Ce fait met en évidence les difficultés que la chartreuse a subies tout au long de son histoire. Ainsi, pendant la guerre d’indépendance, elle a dû être abandonnée et, jusqu’à sa désaffectation en 1835, elle a été inhabitée à deux reprises et a fait l’objet de pillages et de saccages dont elle a souffert lors de l’invasion française.
Abandon et spoliation
Après quelque temps, la plupart des propriétés furent acquises par Francisco Romeo Martínez de Bengoa, et c’est en 1876 que Romeo y Belloc acheta la chartreuse. Romeo y Belloc voulut transformer le monastère en station thermale, une idée qui échoua, et la chartreuse passa aux mains de Mariano Bastarás, qui l’utilisa à des fins agricoles.
Le monastère a également souffert de la guerre civile, les milices républicaines et l’armée nationale l’ayant utilisé, ce qui a entraîné d’importants dégâts. Les différentes inscriptions des uns et des autres, que l’on peut voir dans différentes pièces du monastère, en sont la preuve.

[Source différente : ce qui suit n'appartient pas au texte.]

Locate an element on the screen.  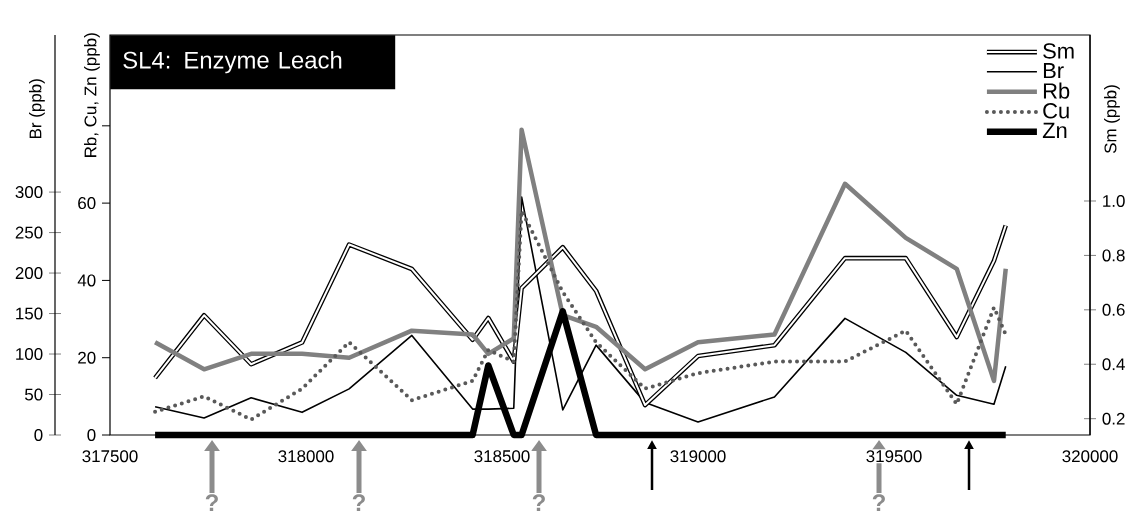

Des décennies plus tard, en 2002, le gouvernement d’Aragon a déclaré le monastère bien d’intérêt culturel, tandis que le conseil provincial de Huesca l’a acquis 13 ans plus tard, en 2015. Depuis lors, la chartreuse fait l’objet de travaux de restauration, notamment le remplacement ou le remplacement et la restauration des toitures, ainsi que des travaux sur la loge du portier, qui a été transformée en centre d’accueil des visiteurs et ne demande plus qu’à être meublée.
La restauration en cours
“La restauration de l’église a commencé par l’atrium, puis par la restauration des peintures de la nef. Aujourd’hui, la tribune est sur le point d’être achevée et nous allons restaurer sept scènes dans le transept et le chœur”, explique M. Pesqué.
Ces travaux comprennent également les travaux du cloître, dont le coût s’élève à 550 000 euros, tandis que les travaux de la toiture du bâtiment de l’obédience sont à l’étude, avec un coût estimé à 400 000 euros.
La chartreuse peut désormais être visitée les samedis, dimanches et jours fériés de 11h00 à 14h00, bien qu’il soit possible de demander une visite en dehors de ces horaires. De plus, ce monastère fait partie du circuit qui comprend les deux autres chartreuses aragonaises, celles d’Aula Dei et de Peñaflor.
“Pour une visite guidée standardisée d’une heure et demie ou de deux heures, nous disposons d’un itinéraire parfaitement valable. Nous ajouterons des espaces au fur et à mesure que nous les restaurerons, mais nous devrons renoncer à certaines choses, car cette chartreuse est immense”, conclut M. Pesqué.